[Collected data]
---+---

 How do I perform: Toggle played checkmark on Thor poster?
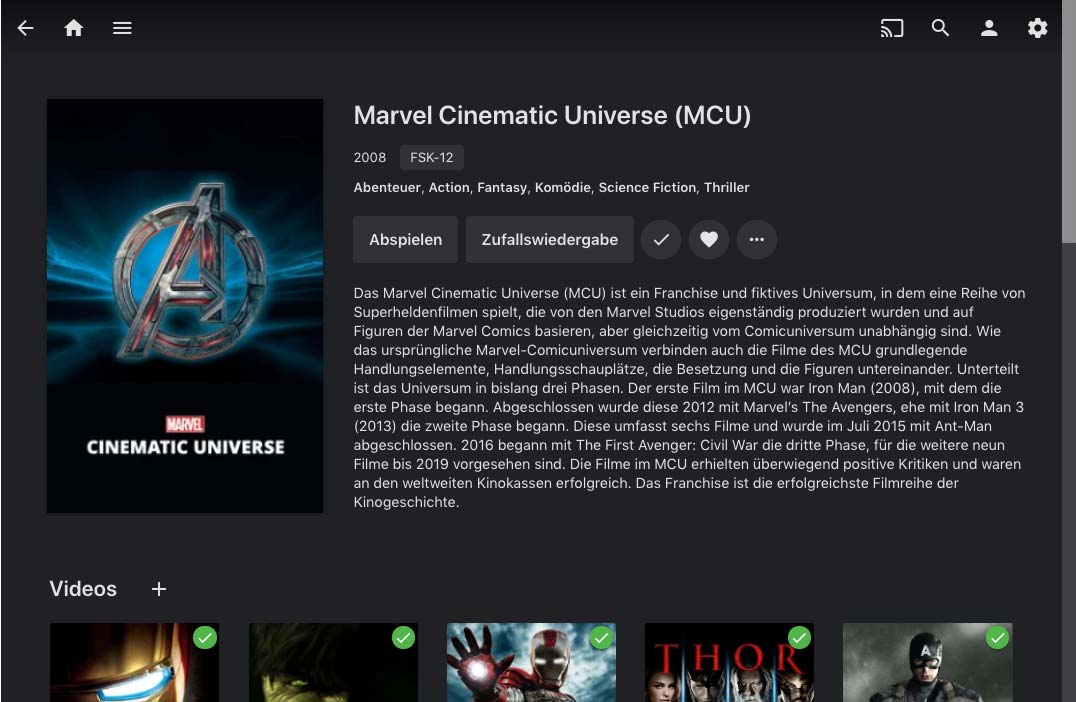799,637

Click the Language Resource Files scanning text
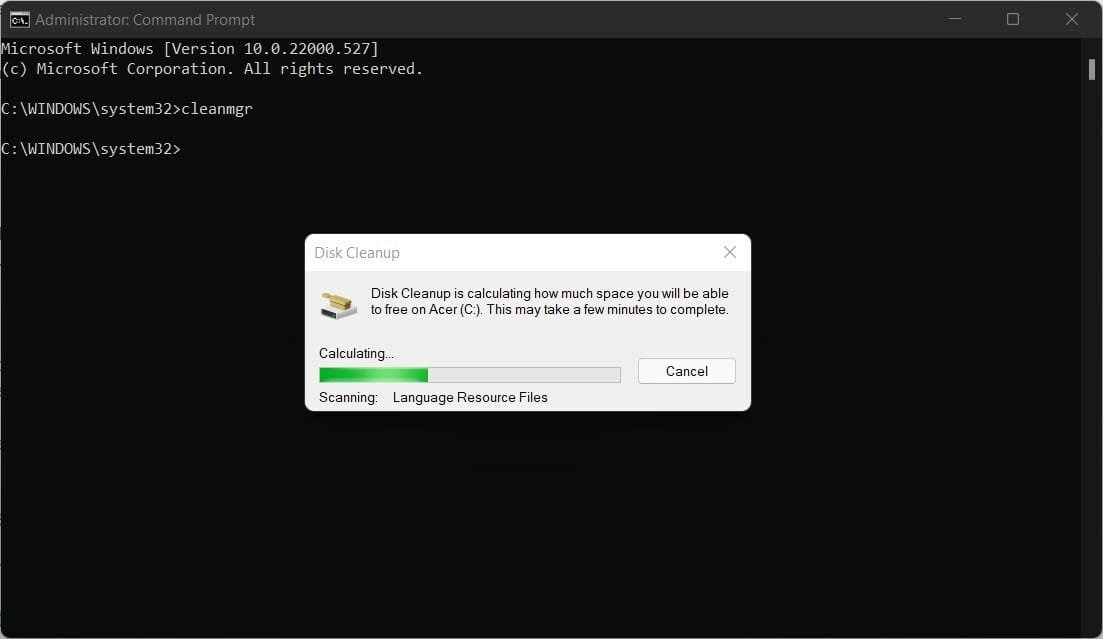pos(470,397)
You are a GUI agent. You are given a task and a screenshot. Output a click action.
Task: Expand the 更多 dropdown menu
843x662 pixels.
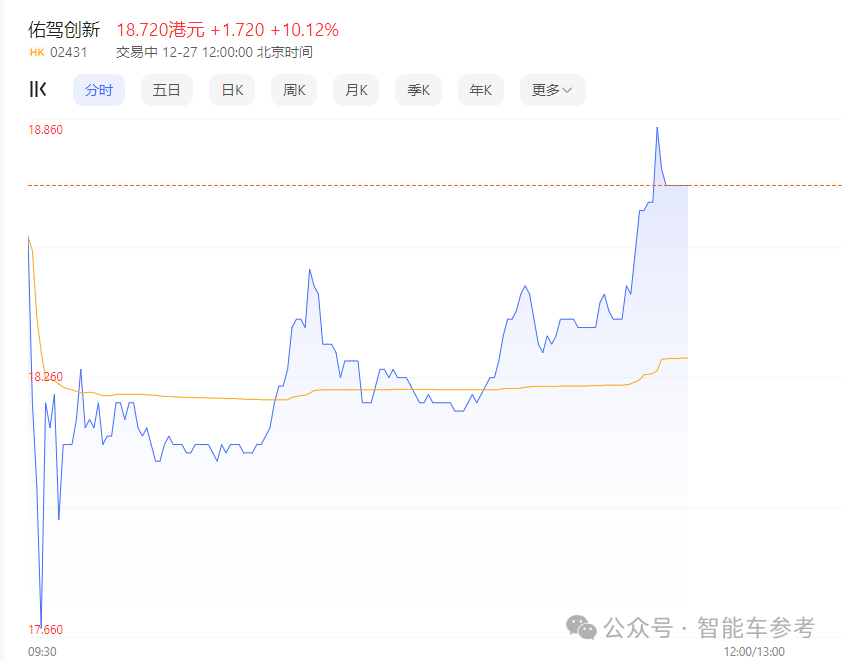[x=551, y=89]
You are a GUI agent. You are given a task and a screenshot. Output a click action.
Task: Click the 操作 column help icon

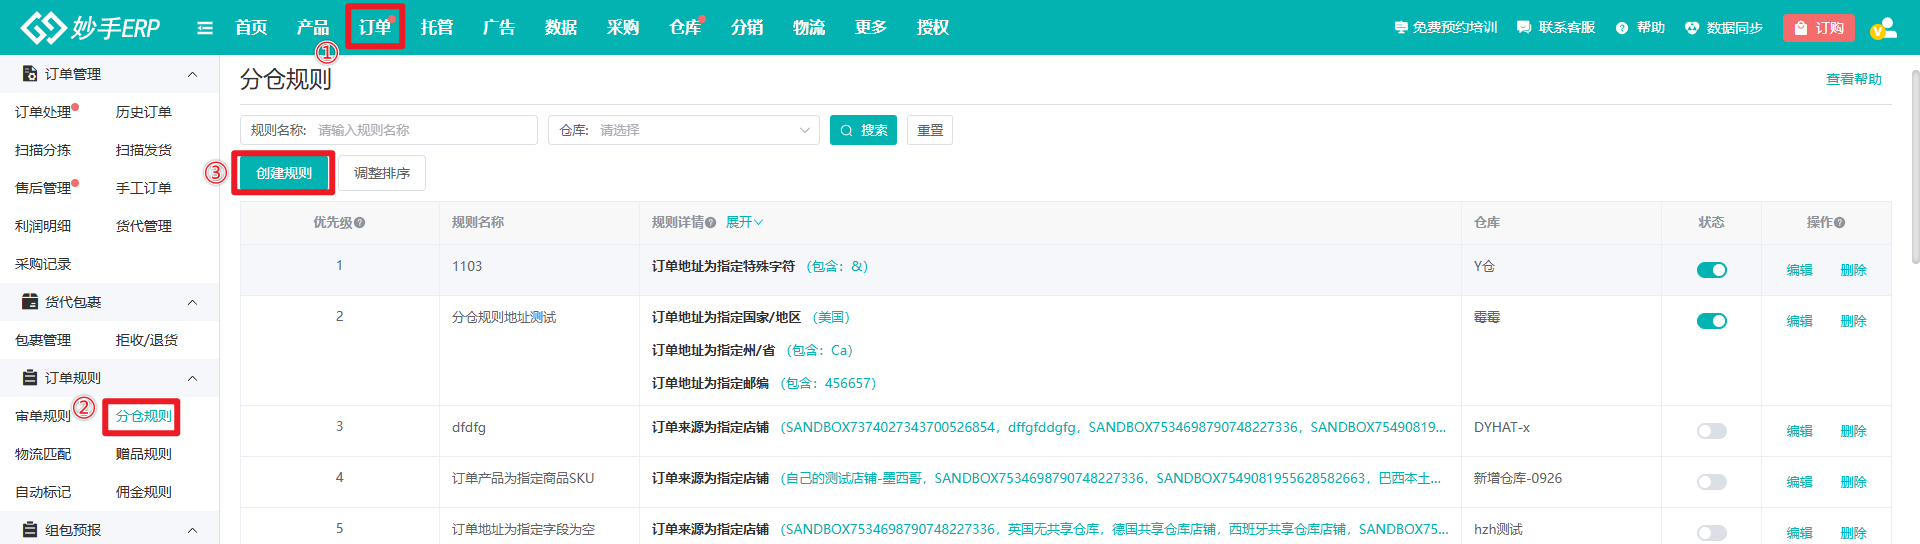tap(1840, 223)
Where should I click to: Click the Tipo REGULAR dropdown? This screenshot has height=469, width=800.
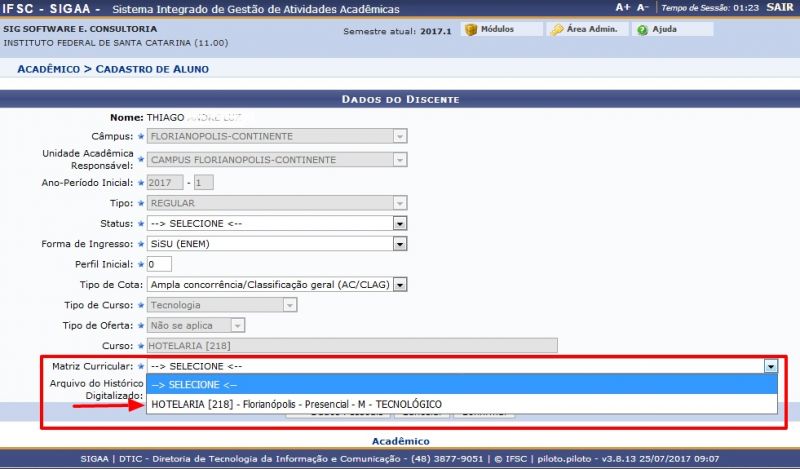(276, 203)
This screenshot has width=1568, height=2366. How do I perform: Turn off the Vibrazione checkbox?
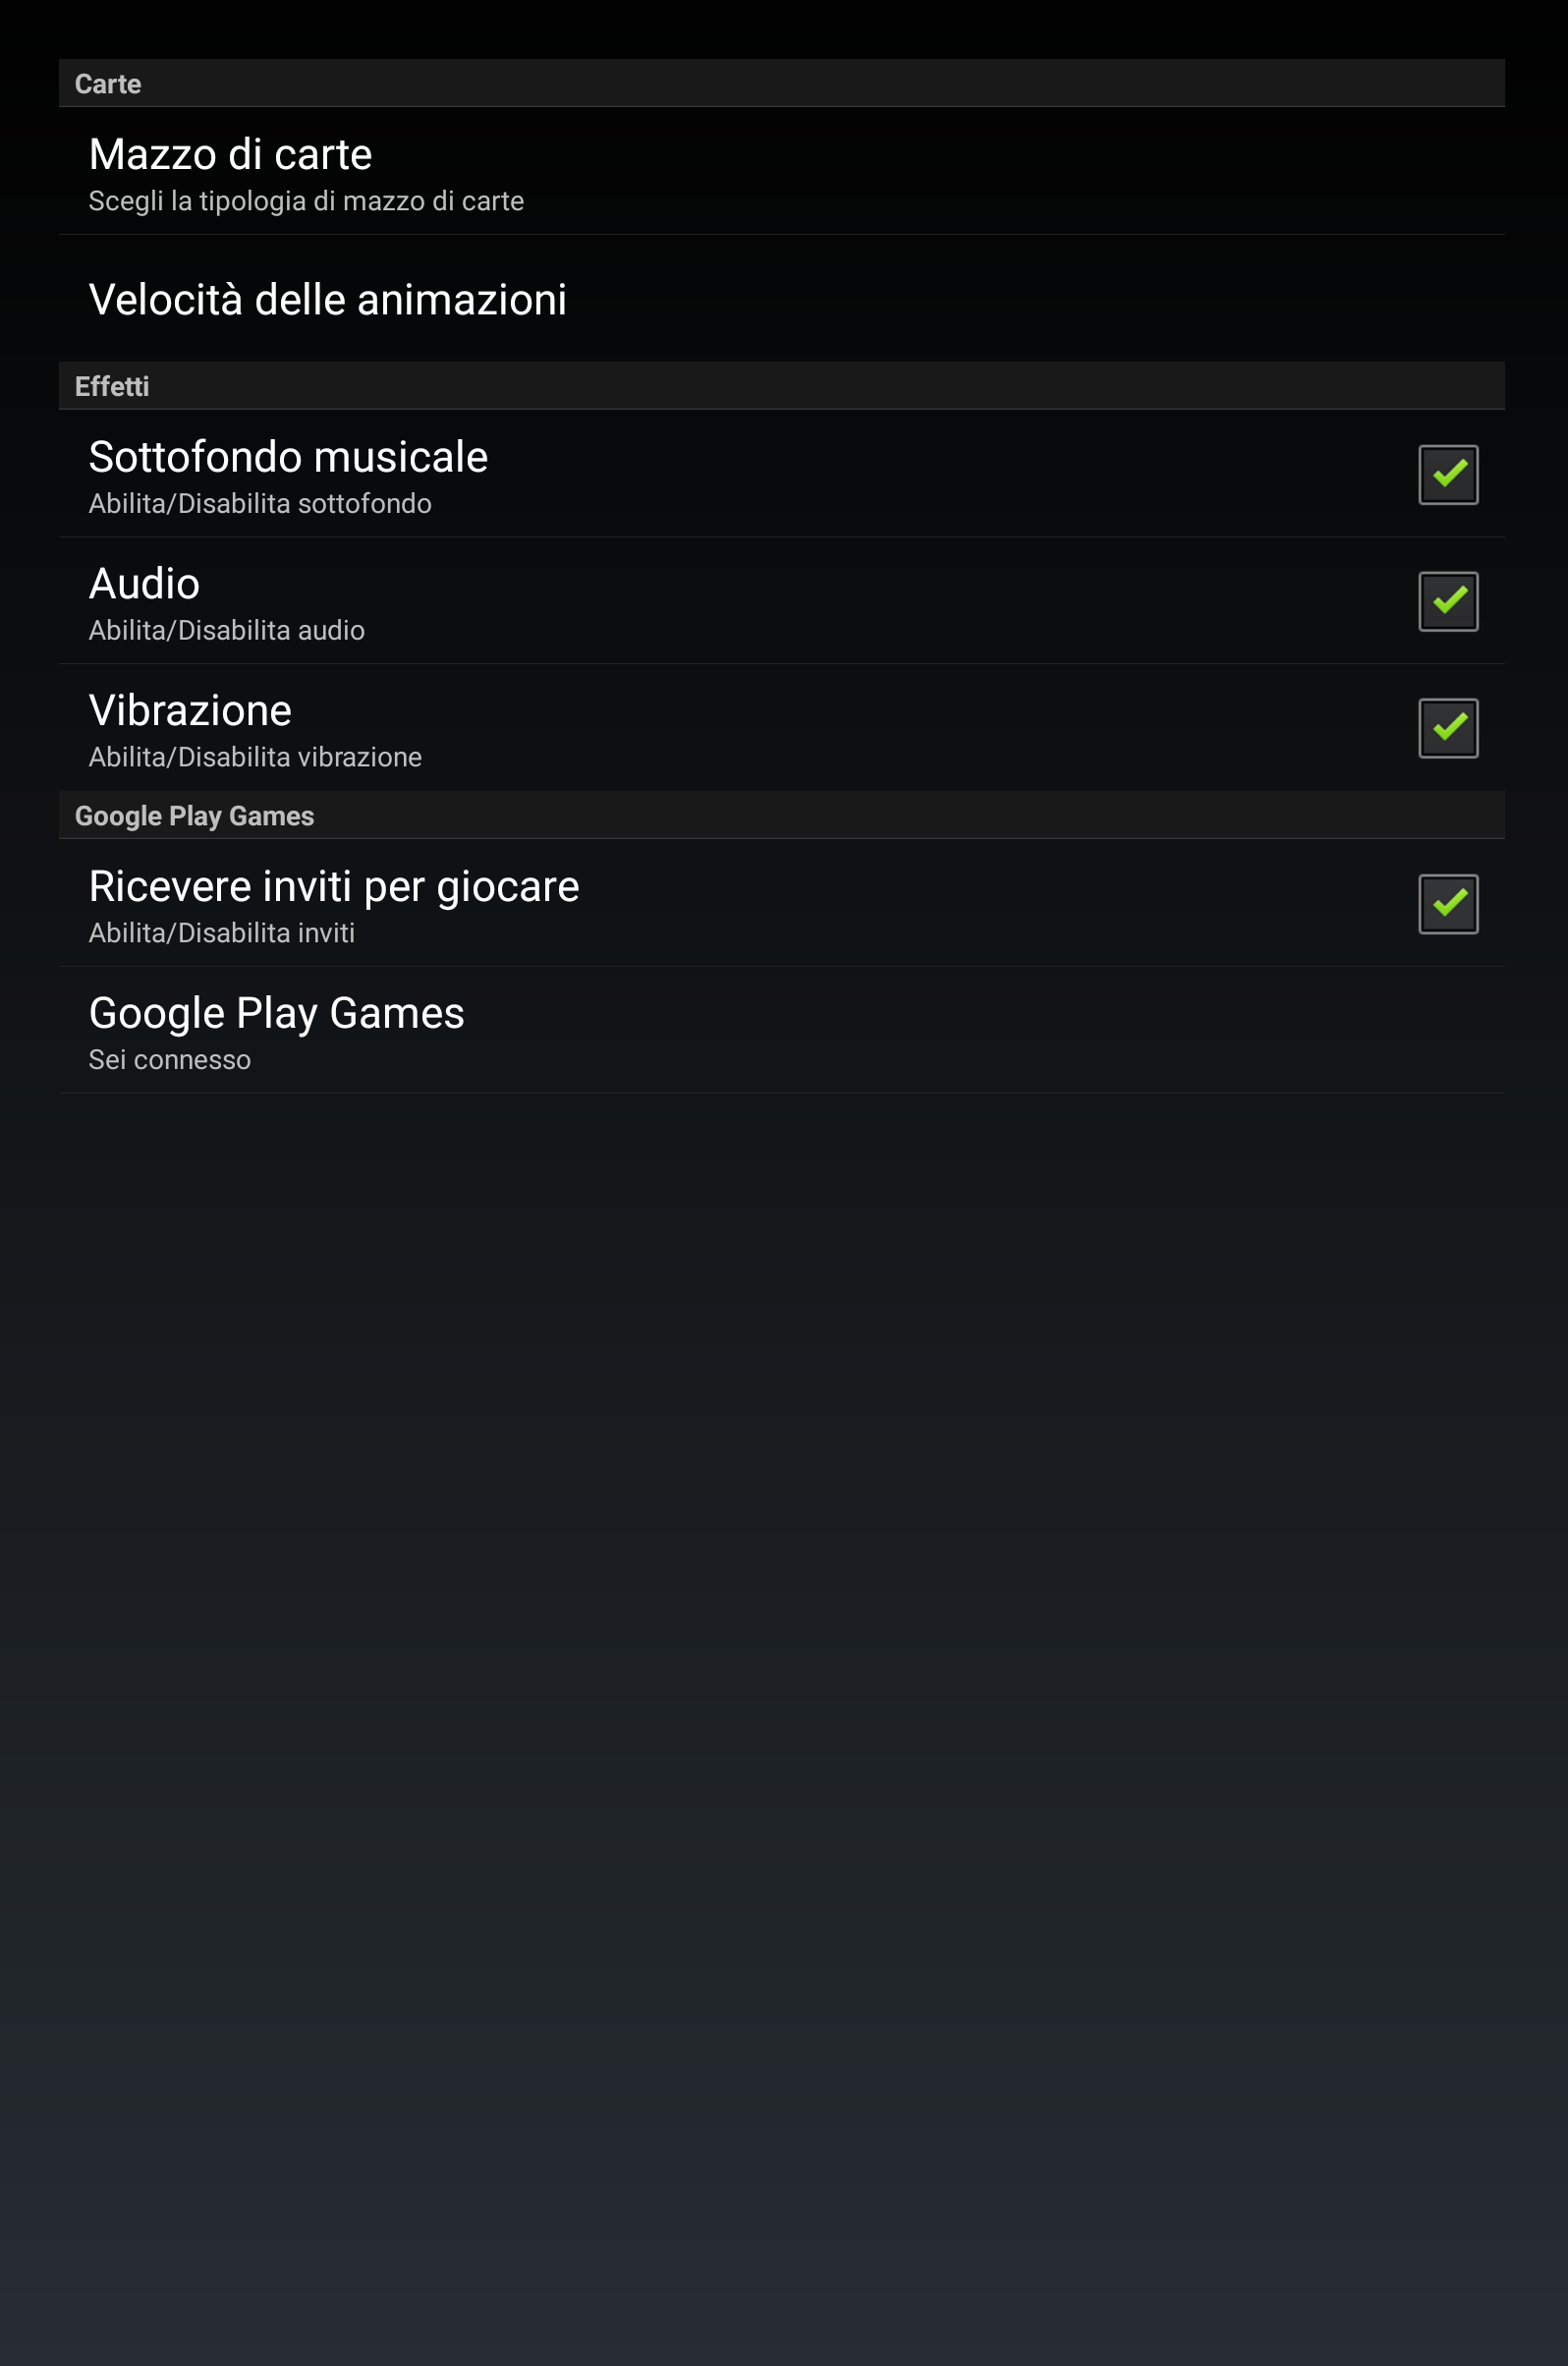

---+---

The entries above should be reproduced exactly, without their pictures.

 How do I perform: Toggle played checkmark on Thor poster?
799,637

Click the Language Resource Files scanning text
pos(470,397)
You are a GUI agent. You are given a task and a screenshot. Output a click action.
Task: Expand the 更多 dropdown menu
843x662 pixels.
[x=551, y=89]
You are a GUI agent. You are given a task and a screenshot. Output a click action.
Task: Click the 操作 column help icon

tap(1840, 223)
Where should I click to: Click the Tipo REGULAR dropdown? This screenshot has height=469, width=800.
(276, 203)
This screenshot has width=1568, height=2366. How do I perform: Turn off the Vibrazione checkbox?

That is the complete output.